D’autre part, l’algorithme doit être utilisé, non pas dans un objectif de conformité (consistant à se conformer au montant de l’indemnisation indiquée par l’algorithme, alors hissé au rang de juge-robot), mais comme point de départ pour inventer une solution juste. Cela implique de redécouvrir ce qui fait l’âme de la décision juridique et lui confère sa légitimité (et non uniquement sa légalité, laquelle résulte de l’application des règles de droit) : la Justice. Or, cette notion comporte au moins deux éléments.

D’une part, elle implique la reconnaissance des prétentions (et évidemment de l’existence) de l’autre partie, ce qui se traduit par le principe du contradictoire. C’est à partir de cette reconnaissance qu’un dialogue va pouvoir s’engager, à partir duquel les parties pourront commencer à construire les linéaments de la solution juridique. Ainsi peut-on dire, dans cette approche dialogique, que la contradiction n’est pas (simplement) une opposition de deux points de vue entre lesquels le juge devrait trancher, mais la construction, à partir de points de vue opposés, d’une solution juste.
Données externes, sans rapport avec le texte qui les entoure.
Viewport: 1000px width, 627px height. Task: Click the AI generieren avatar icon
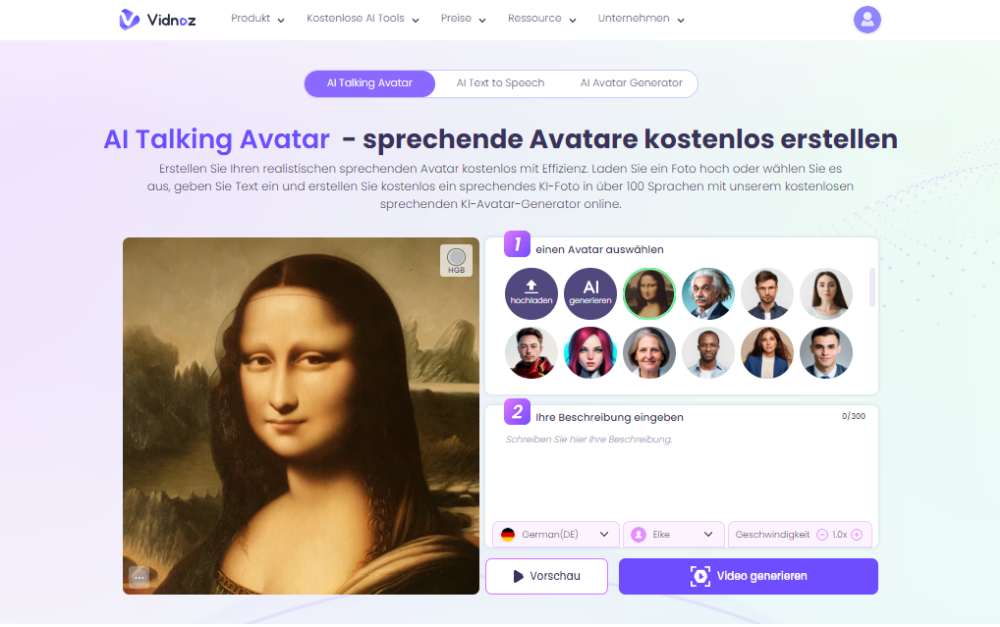coord(591,293)
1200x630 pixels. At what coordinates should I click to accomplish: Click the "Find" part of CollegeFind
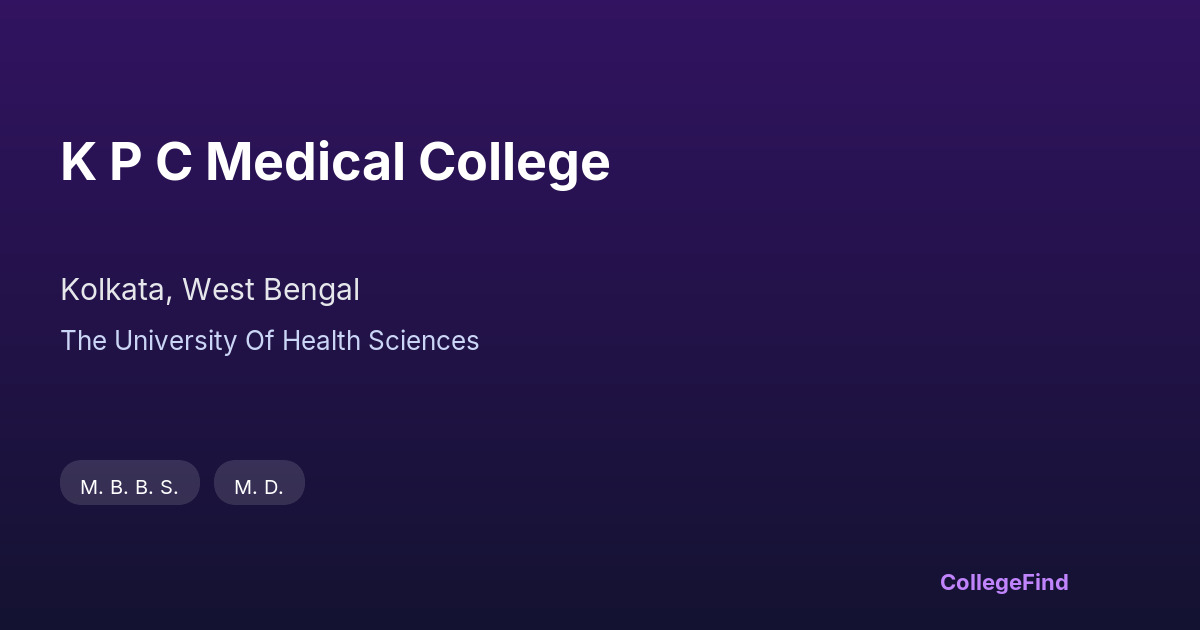pyautogui.click(x=1045, y=582)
D’autre part, la notion de justice implique une pondération/modération qui implique un équilibre (cf. l’équilibre de la balance de la justice) permettant de donner à une opposition une certaine unité, énoncée par la décision juridique. Et c’est à partir de celle-ci que chaque partie pourra, bon gré mal gré, tourner la page et s’engager dans un à-venir. Autrement dit, la solution juridique n’est pas la conformité à un modèle (pas même celui du prétendu devoir-être de la règle de droit), mais la construction d’une unité (la décision) dans la diversité (des deux parties). Voilà qui permet de dépasser la conflictualité traditionnellement attachée à la solution juridique ou judiciaire pour rejoindre un Idéal, porté par l’Union européenne (« Unie dans la diversité » étant la devise de l’Union européenne) et qui peut redonner du sens aussi bien à des victimes qu’à des professionnels de la Justice. Car c’est à eux qu’il appartient d’inventer des solutions justes à partir des règles de droit, et non de réduire la Justice à l’application servile de règles de droit. Et en retrouvant ce pouvoir créateur, ils pourraient bien éprouver le plaisir de passer « de Zéro à Un » (P. Thiel, De Zéro à Un, Comment construire le futur, éd. JCLattès, 2016).